Task directions ▸ Extract every line from the records below that contains the word "resolution".

:::::

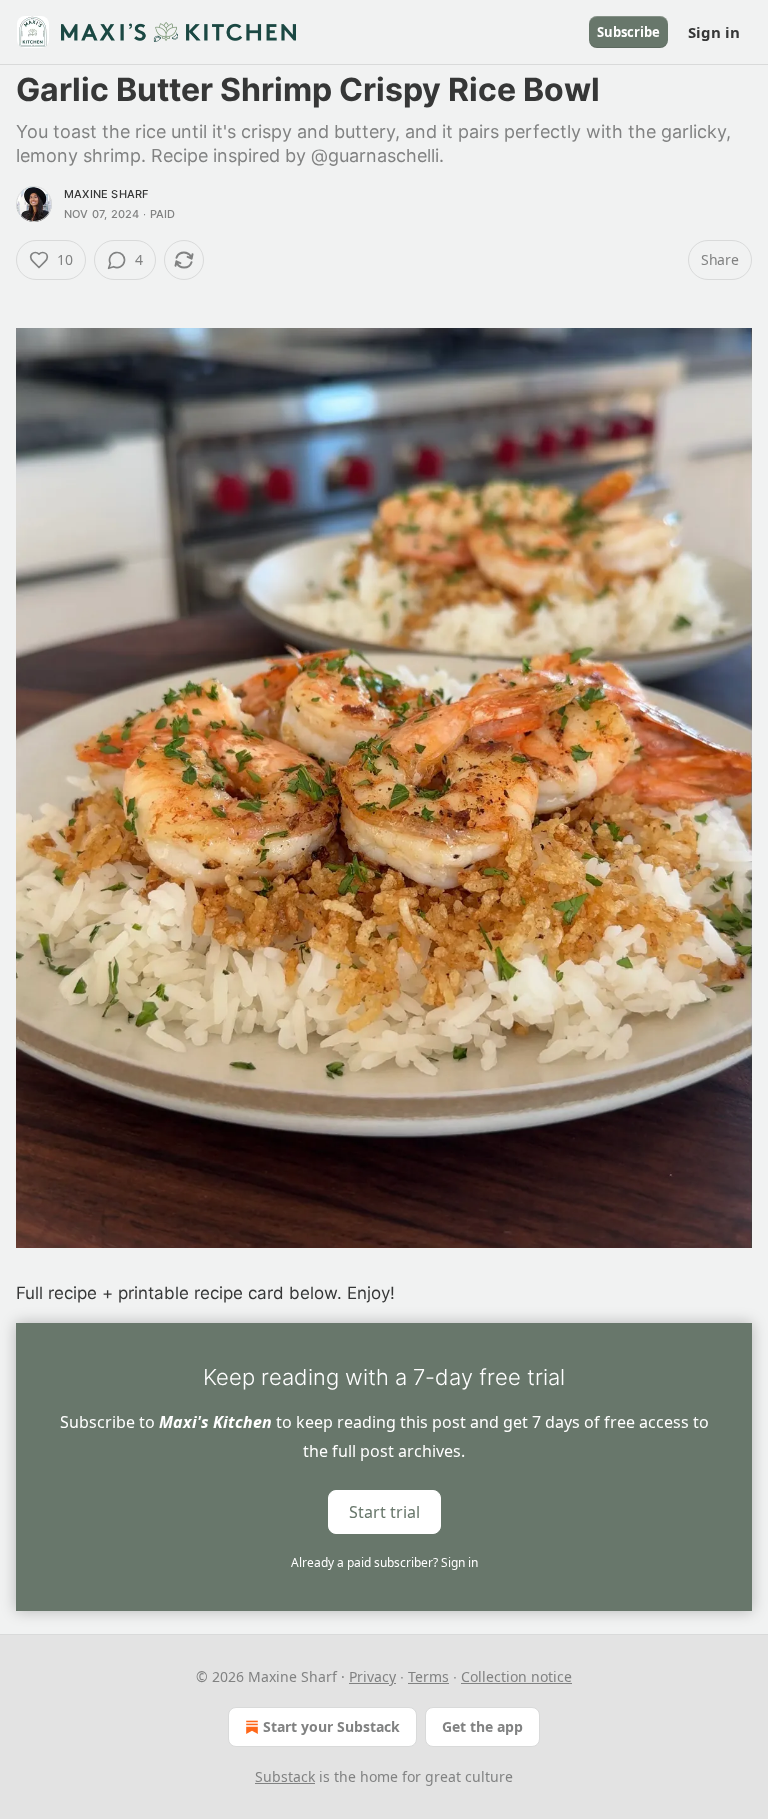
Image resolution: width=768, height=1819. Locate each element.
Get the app (482, 1726)
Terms (428, 1676)
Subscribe (628, 32)
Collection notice (516, 1676)
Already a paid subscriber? (384, 1562)
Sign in (714, 32)
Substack (285, 1776)
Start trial (384, 1512)
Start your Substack (331, 1726)
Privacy (372, 1676)
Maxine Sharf (106, 194)
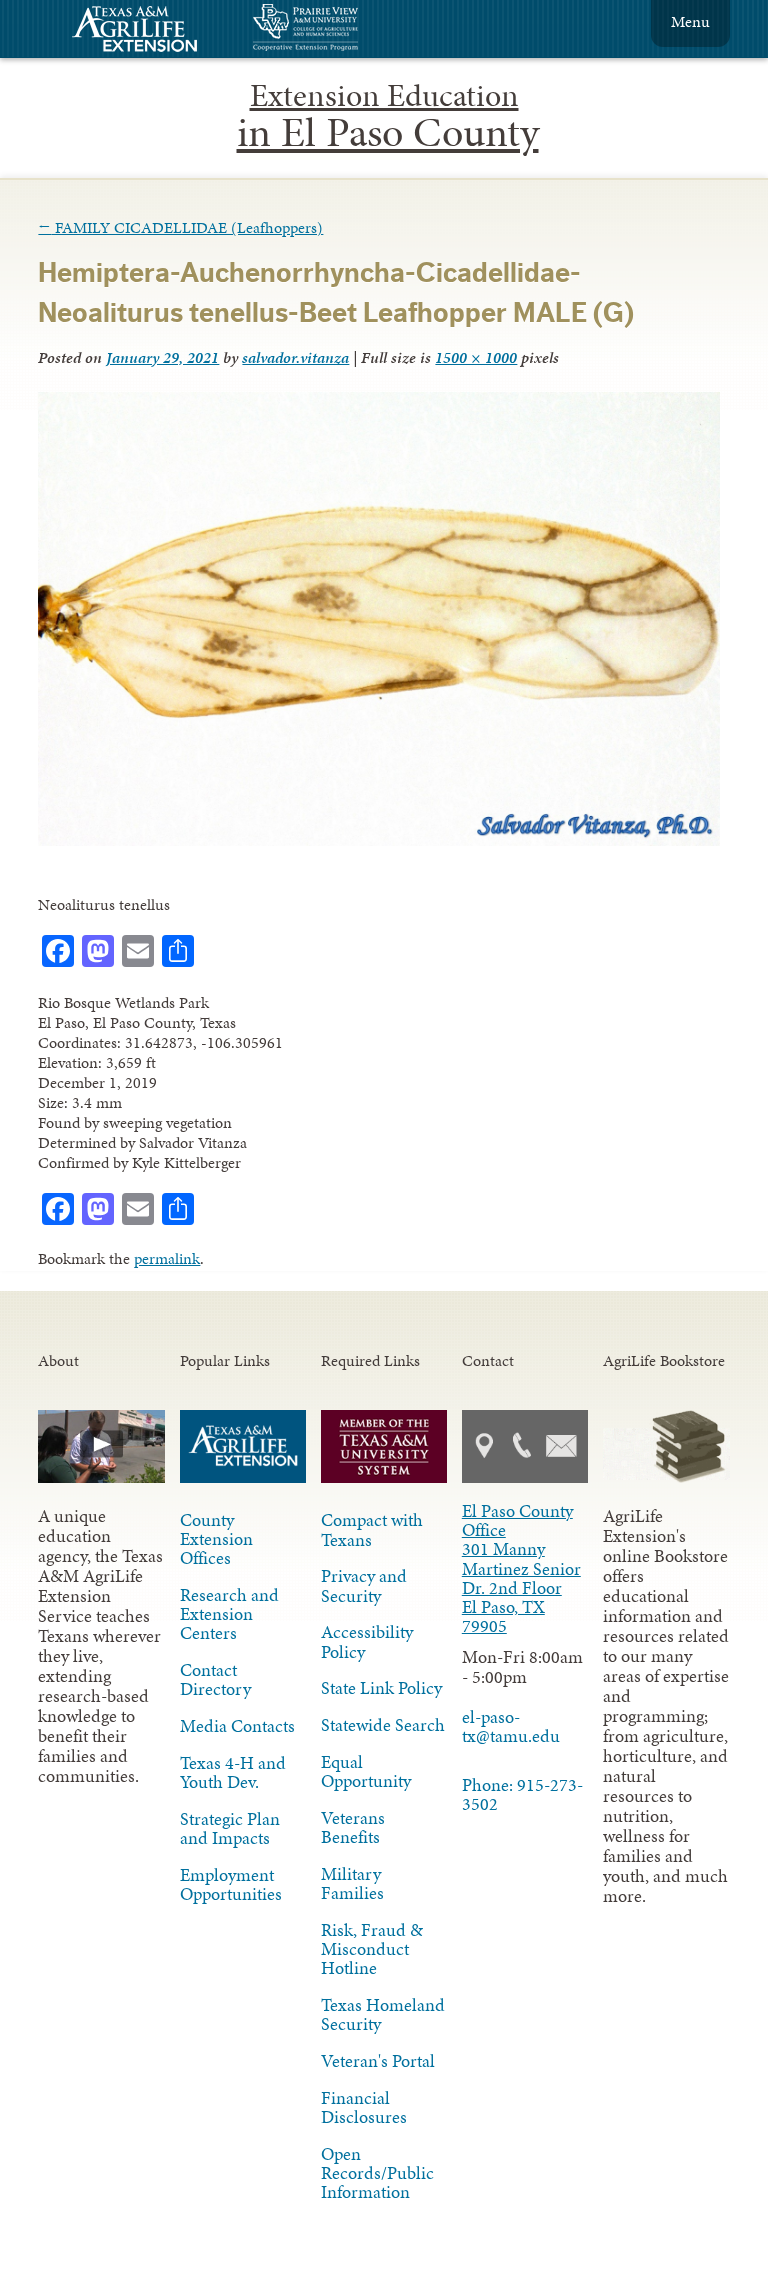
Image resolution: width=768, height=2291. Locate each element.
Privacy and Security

:::::

Solution to the exercise ▸
Image resolution: width=768, height=1819. Locate each element.
Image resolution: width=768, height=2291. Locate each element.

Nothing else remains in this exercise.